-------- Text segment --------

Why I Use PSS and not PPS

I’m the kind of guy who’s firm with grammar (although I can’t deny my grammar isn’t that perfect). Often I’ve been corrected of the pss I left in my postings.

PSS Story

PS – post scriptum is Latin. What comes after that should be pps, post postscript or pre postscript (as some would put it). But I use pss and so forth.

I’m going to tell you why but it’ll be lengthy, so, if you hate reading a melancholy story, press Alt + F4 or Windows, U and U. Else, after the jump.

I used to correspond with a stage 4 cancer patient. I learned about her death when she stops replying. I wanted to visit her grave, but it would’ve cost me my arms and legs, maybe one day.

She’s Catholic, a lady by the book. She had no family, non that she knew of. Same year of birth and from Greece. She was witty, the kind of quality I’d admire.

She found me at TazQirah.com (which is in cesspool now). We used to argue about faith (I used the word argue because our replies were unusually in ire). We were literally pulling each other’s hair. I would’ve thrown the kitchen sink if I could.

It was the case of standing up for ones belief or trying to convert each other.

But at the end of every mail, we’d leave a ps-question and a pss-answer, stuff to cool off the topic. Questions like, ‘how’s supper?’ or ‘Did you go out today?’. Answers like, ‘the trainy doc has flawless teeth’ or ‘I hate broccolli’. It was uncanny.

Although I’ve told her the correct notation would be PPS, she insisted on using PSS. According to her, it sounded more like ‘psst’, the initial hissing sound when you want to whisper. And since we can’t whisper on mail, a PSS would suffice.

Faith fights aside, we became close friends. So close that we’d tell our dark secrets. So close that we’d pat each other’s back on bad days. So close like Xia Wei and Shu Qi in So Close.

--------

§ **Work to complete**
- 1) In the text about using PSS instead of PPS, why did the writer's correspondent insist on using PSS?
- 2) Continue the text about using PSS instead of PPS, starting after its final sentence.

-------- Extracted records --------

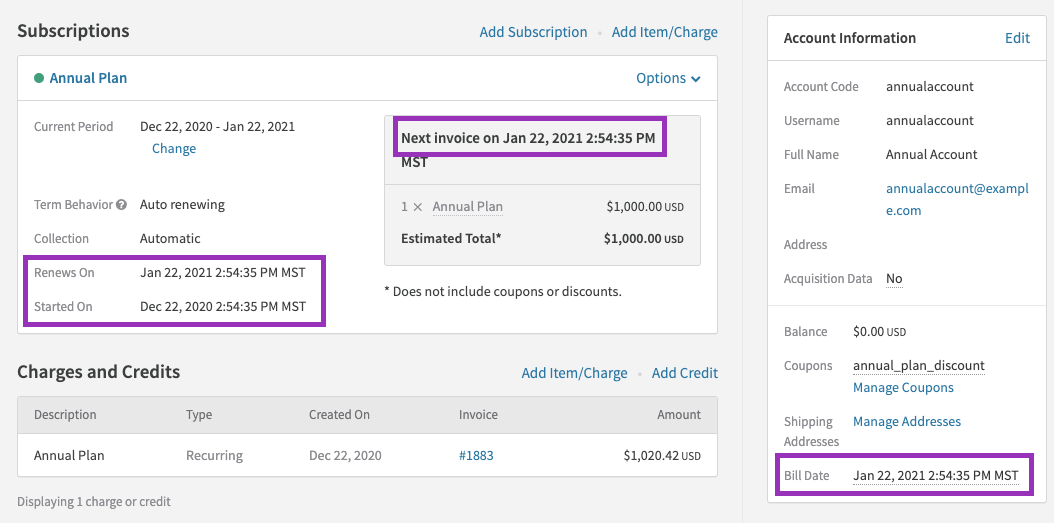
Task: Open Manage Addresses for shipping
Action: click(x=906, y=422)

--------
-------- Extracted records --------

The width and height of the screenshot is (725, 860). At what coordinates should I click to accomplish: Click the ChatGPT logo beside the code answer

--------
-------- Extracted records --------

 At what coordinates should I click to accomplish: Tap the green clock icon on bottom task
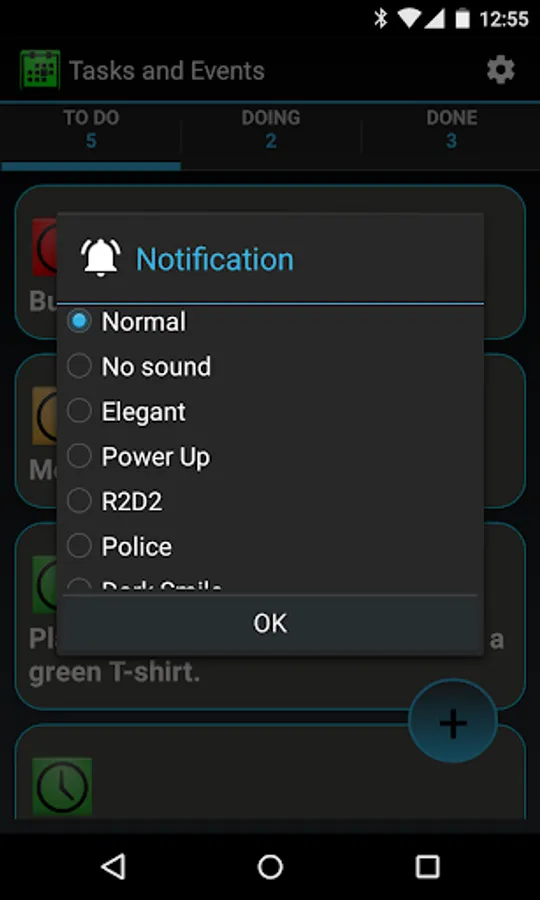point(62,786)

--------

§ **Task results**
- 1) She said it sounded more like "psst," the hissing sound you make when you want to whisper.

- 2)
A week passed, she hasn’t reply. I’m sure there were more than a guy corresponding with her. After all, she had the luxury of connecting to the Internet. Plus, she might be busy.

Behind that screen name, I thought she’s some bored 40-year-old man who’s stuck in the office doing some clerical work. So I couldn’t care more about her well being.

Another week passed. A month. Soon half a year. I almost forgot about her until it was time for email spring cleaning. Neatly tucked under one folder, was all her replies. My curiosity grew, so I rang the hospital and asked for her.

It took a few jumps before I could talk to right person. I was worried about the International charges actually.

“This girl is gone”, The I-Speak-Little-English lady blurtted. “Gone? What do you mean gone?”. “7 months, dead.” I hung up before I could thank the lady. So was she was real.

There were many words left unsaid, many more pss unwritten. And the one word that signifies a man, Sorry.

ps: I miss her. I missed the intellectual fight.

pss: I wrote this in 2 hours and edited in 5 hours. Yes, I’m slow. Originally, twice as long. But truncated to meet your lazy reading habit. Plus, I don’t want to waste your time reading unaccountable details.

psss: Don’t ask again, why pss, not pps?